→ What to work on
Reproduce the listing word for word, from the line containing "You are a GUI" through the end of the listing, omitting the pictures.

Data records:
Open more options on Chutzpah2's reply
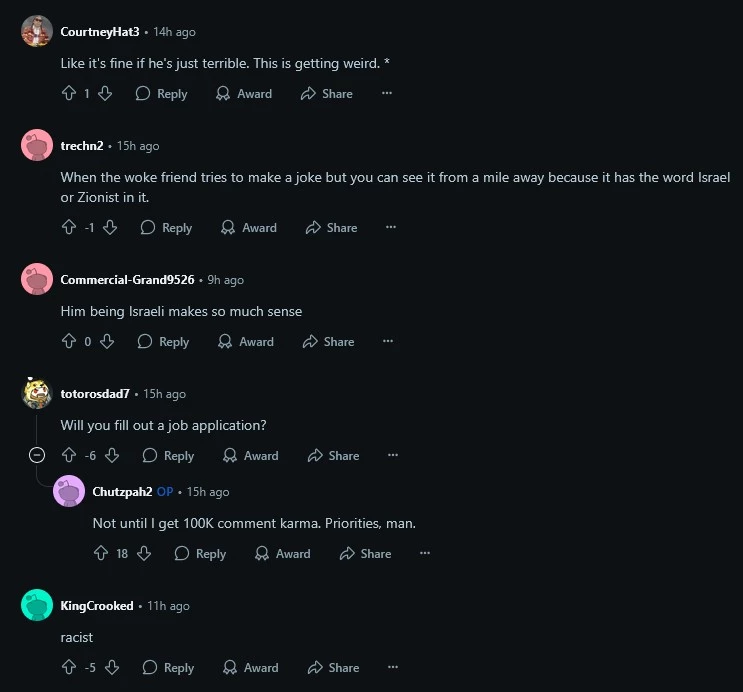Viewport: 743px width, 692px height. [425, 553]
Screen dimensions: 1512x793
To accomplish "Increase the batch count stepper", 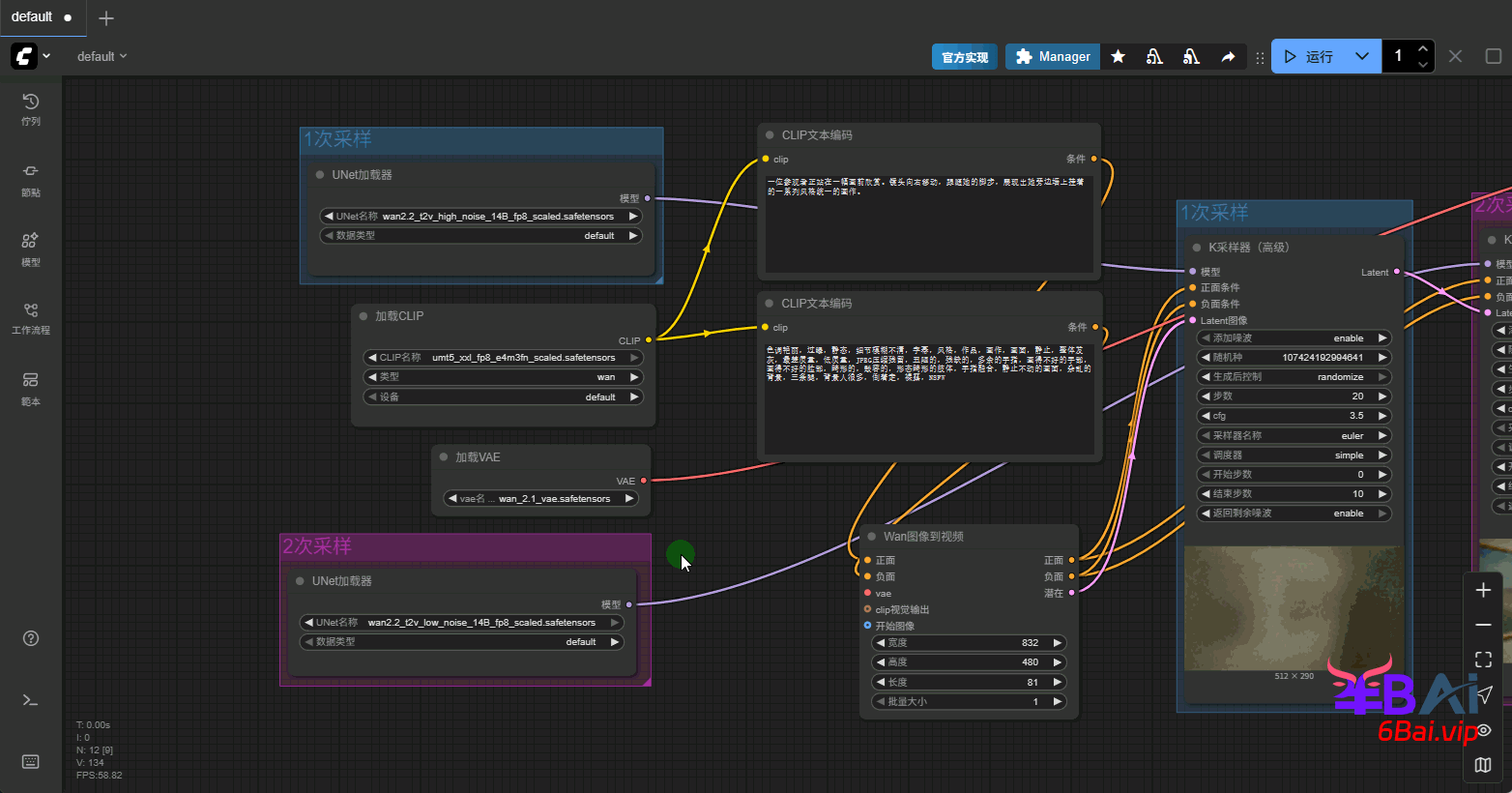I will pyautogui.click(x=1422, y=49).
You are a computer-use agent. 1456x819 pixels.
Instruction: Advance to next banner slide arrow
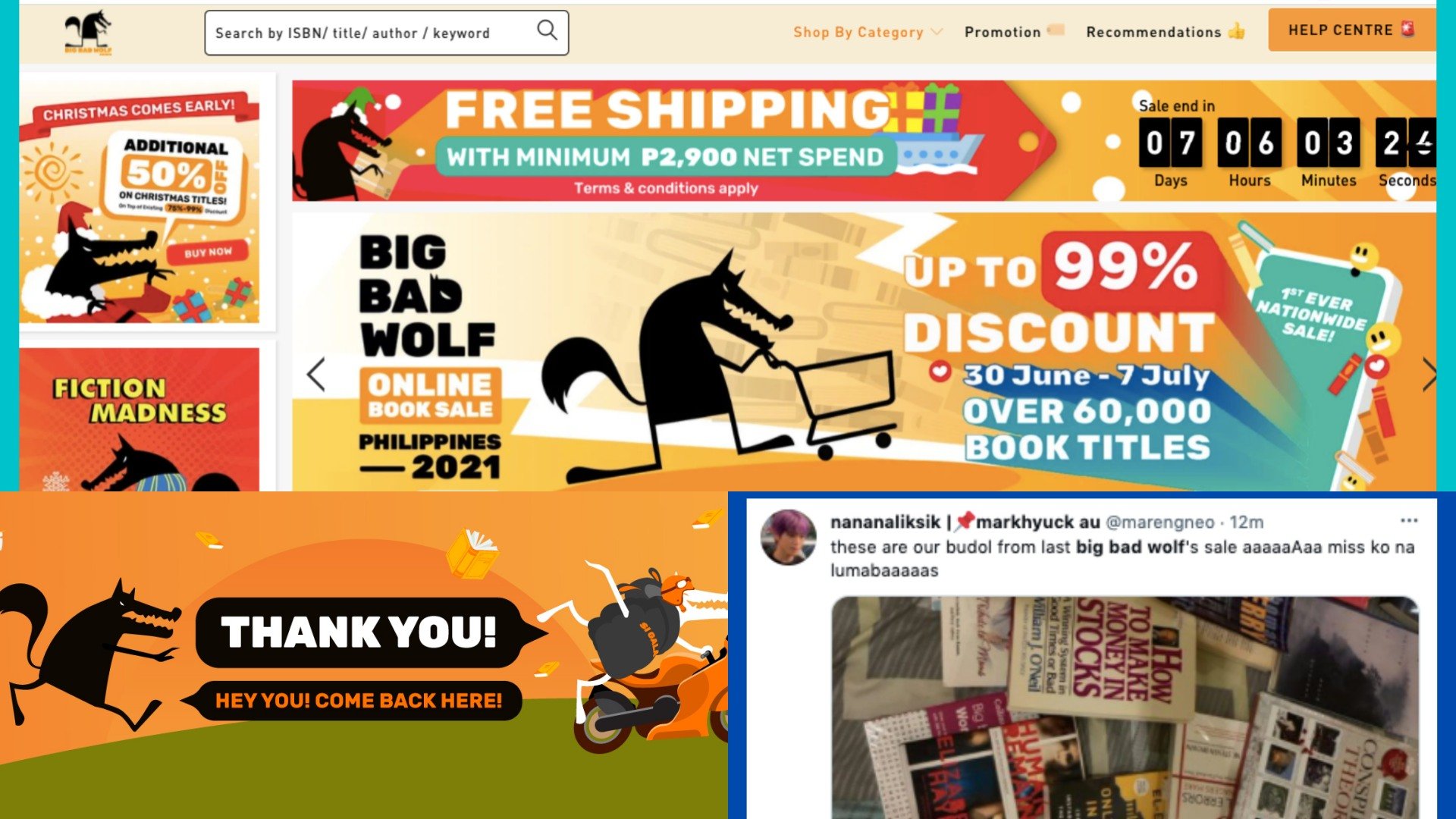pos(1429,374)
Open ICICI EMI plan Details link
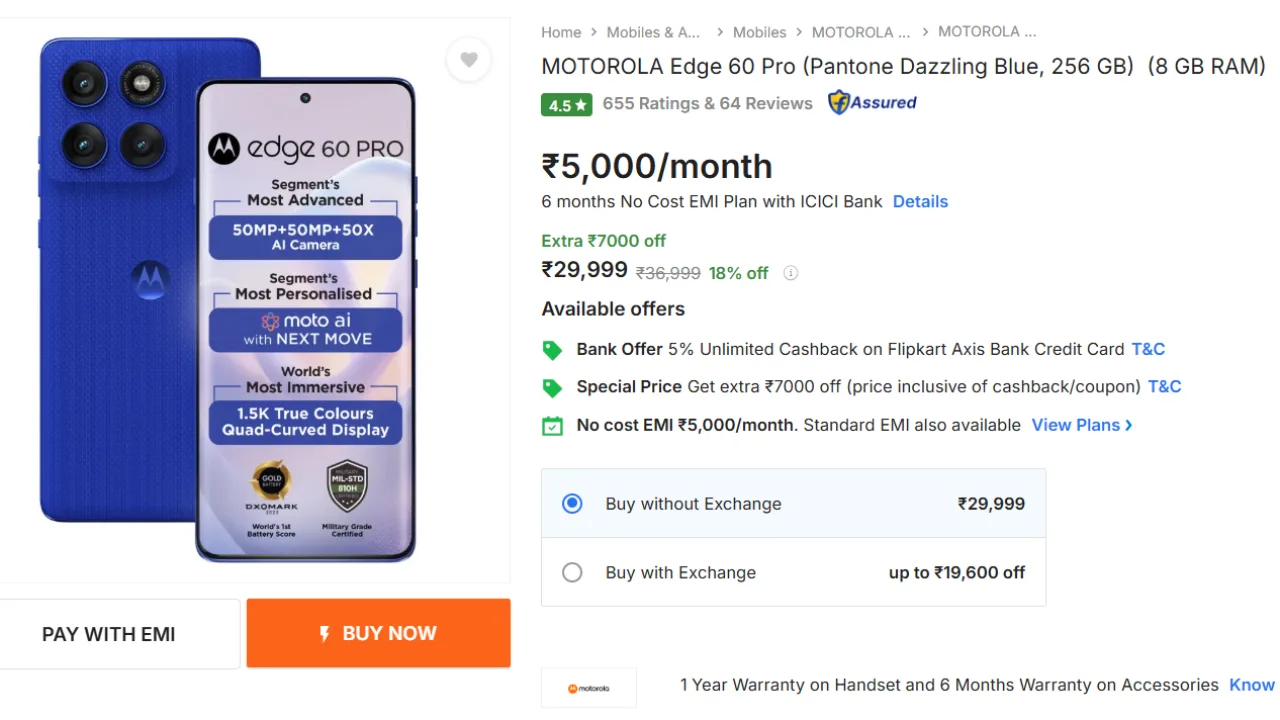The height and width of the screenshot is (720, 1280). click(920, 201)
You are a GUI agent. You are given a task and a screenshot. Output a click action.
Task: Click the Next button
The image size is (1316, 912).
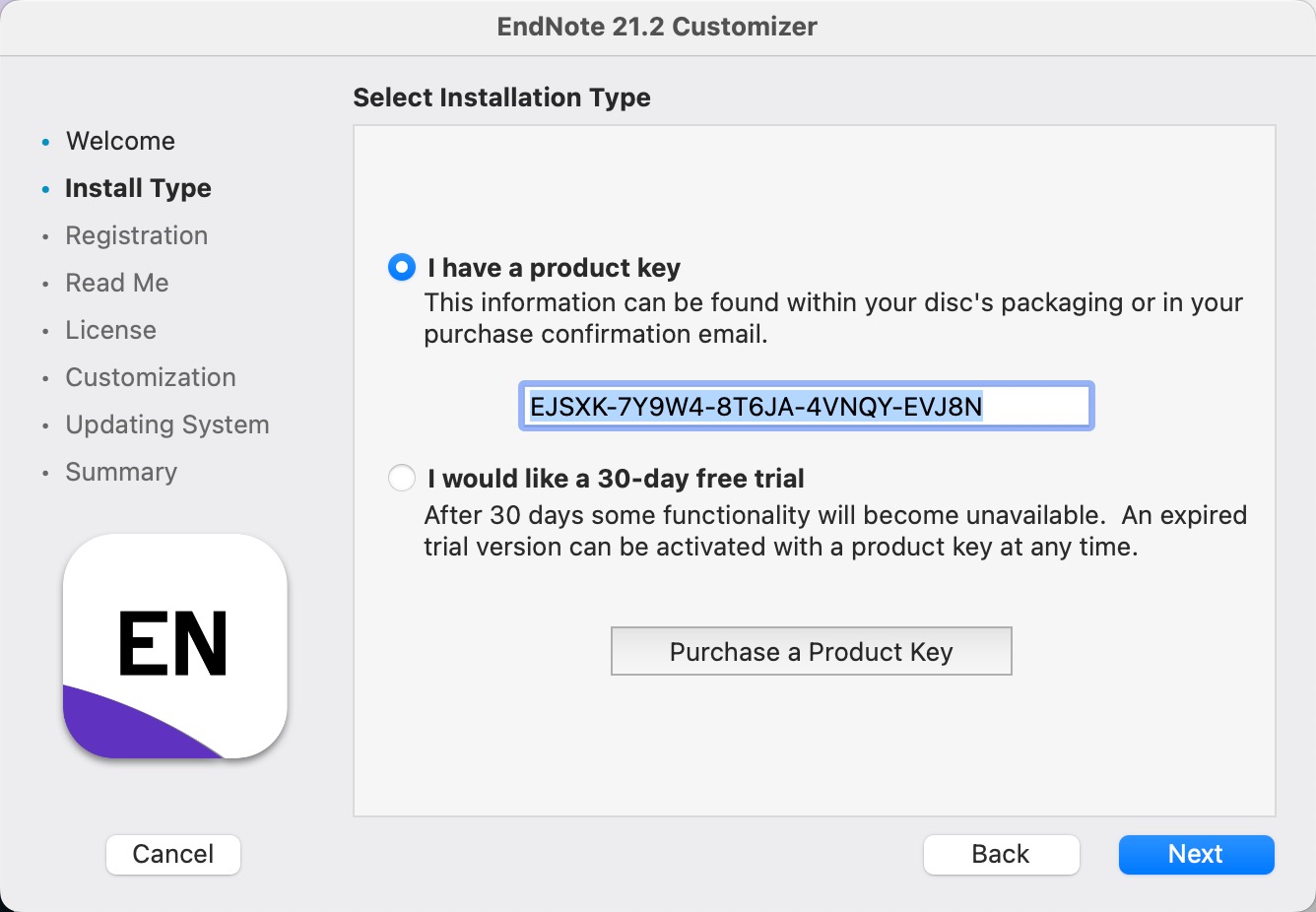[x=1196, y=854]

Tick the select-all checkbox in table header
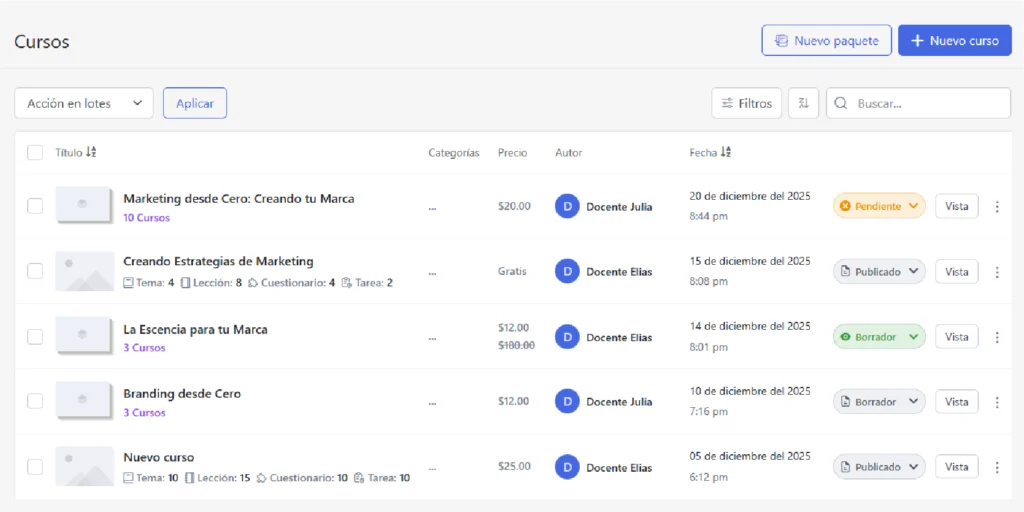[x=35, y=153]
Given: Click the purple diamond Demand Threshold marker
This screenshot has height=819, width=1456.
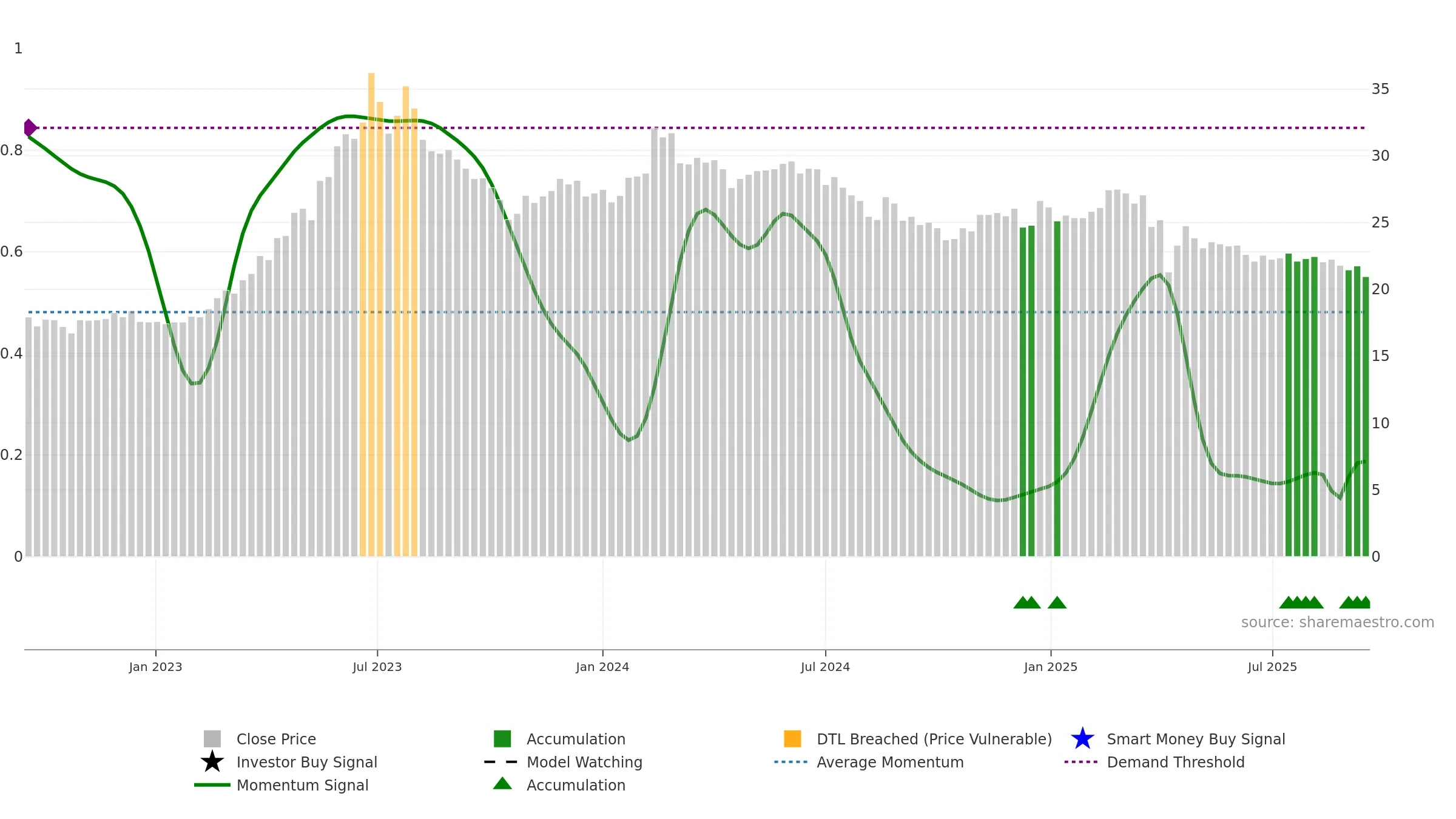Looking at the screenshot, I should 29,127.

→ Solution
You are a GUI agent. You are given a task and a screenshot. Output a click action.
Task: Click the Next button
The image size is (1316, 912).
[x=1196, y=854]

Tick the select-all checkbox in table header
[x=35, y=153]
Given: Click the purple diamond Demand Threshold marker
This screenshot has height=819, width=1456.
Looking at the screenshot, I should 29,127.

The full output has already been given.